Infoworks maintains additional tables for every synchronized Hive table that has been created by Infoworks ingestion. So for every such Hive table called TableA in the data lake, a view is created in the same Hive schema called realtime_TableA that contains the most fresh data from the incremental ingestion process. This realtime table contains a combination of the CDC delta records and the merged data. This table allows you to access the merged data before the actual merge occurred. The view query merges the CDC-data and the full-data while the user is reading it.
TableA, therefore, contains the last merged data and is available for downstream applications that have a high read-performance requirement, or does not have stringent SLA on data freshness.
Realtime_TableA contains the latest data from the CDC and is suitable for applications that have a stringent SLA or need to access changed data without waiting for a merge process to complete.
Locking
NOTE: The merged data does not reflect into the TableA until a switch is performed. A switch is a process that replaces the old secondary partition folders with new secondary partition folders with the merged and updated CDC data.
For a table, switch will be performed as follows:
- A lock is taken on the primary partition of the table (if table is not primary partitioned, the lock is taken on the whole table).
- All the secondary partitions for this primary partition is switched.
- The lock is released.
- The corresponding CDC data is deleted from the CDC folder.
- The table X and the view X_realtime must give same results for all queries.
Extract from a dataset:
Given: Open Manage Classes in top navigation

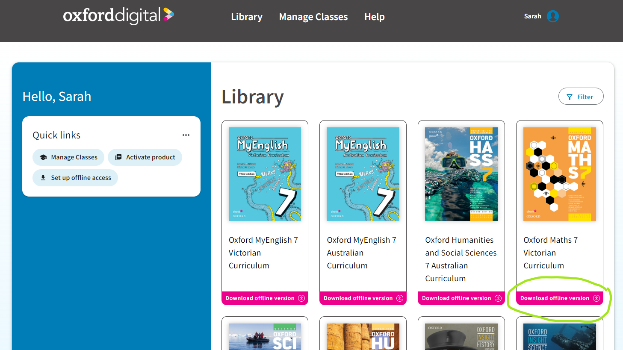Looking at the screenshot, I should [313, 17].
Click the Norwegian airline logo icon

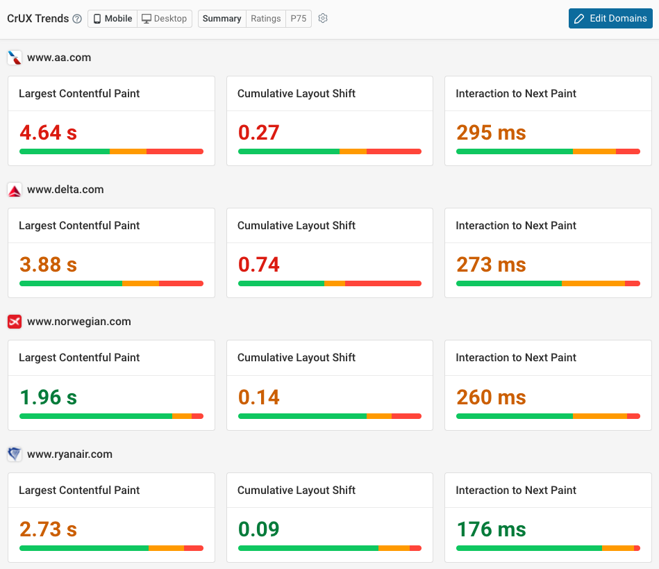14,322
If you click the Ingest Now button, CDC merge occurs followed by a switch.
Near-Realtime Use Cases
If the use case is to always access the data in near-realtime, follow the following approach:
Near-realtime use cases requires table to be updated with the latest data within minutes of the source update and requires the table to be available for querying most of the time. The table is locked or unsuitable (when locking is OFF) for querying when the table is being switched after the merge and user queries might be blocked or fail. For such cases, you must query the realtime view which is available with the latest data while CDC and merge are running on the table. The actual table will also be available during CDC and merges but the data will be updated in the actual table only after a switch.
For example, if merge and switch are scheduled for every midnight and CDC occurs every 15 minutes, then the realtime table will have the new data every 15 minutes while, the actual table update will be available at midnight. This strategy is useful when the merge takes more than few minutes and the table needs to be available for continuous query throughout the day.
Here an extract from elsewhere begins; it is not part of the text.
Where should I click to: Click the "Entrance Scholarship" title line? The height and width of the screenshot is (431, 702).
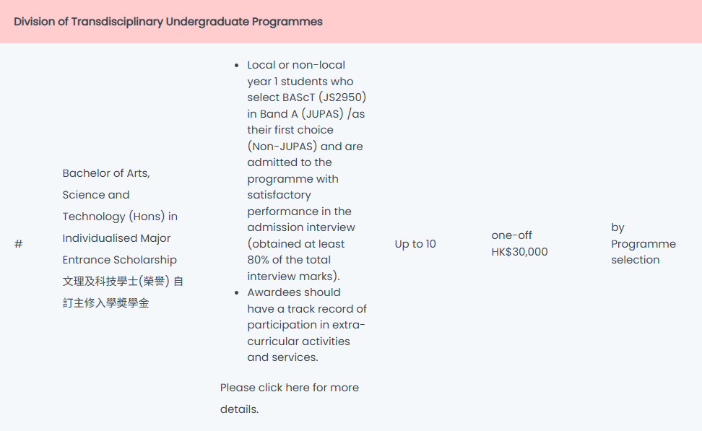[119, 260]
Hence, you can either run/schedule the ingest now job which handles the CDC, merge and switch consecutively, or, you can schedule the CDC, merge and switch jobs independent of each other.
NOTE: The actual table does not show the new data until a switch has been executed on the table.
By default, locking is OFF. To turn locking ON for a table, ensure that locking is enabled in the hive and set the MERGE_LOCKING_ON configuration key to true (default is false). This configuration is available on the table, source, and admin level.
Rest API Call for Switch Job
[POST] :/v1.1/source/table_group/ingest.json?``table_group_id=xxxxx&ingestion_type=switch&auth_token=xxxx
Infoworks CLI command for Switch Job
/path/to/cli-script ingest --source --group --ingest-type switch --username --password
NOTE: Continuous Merge and realtime views are only applicable for incremental tables.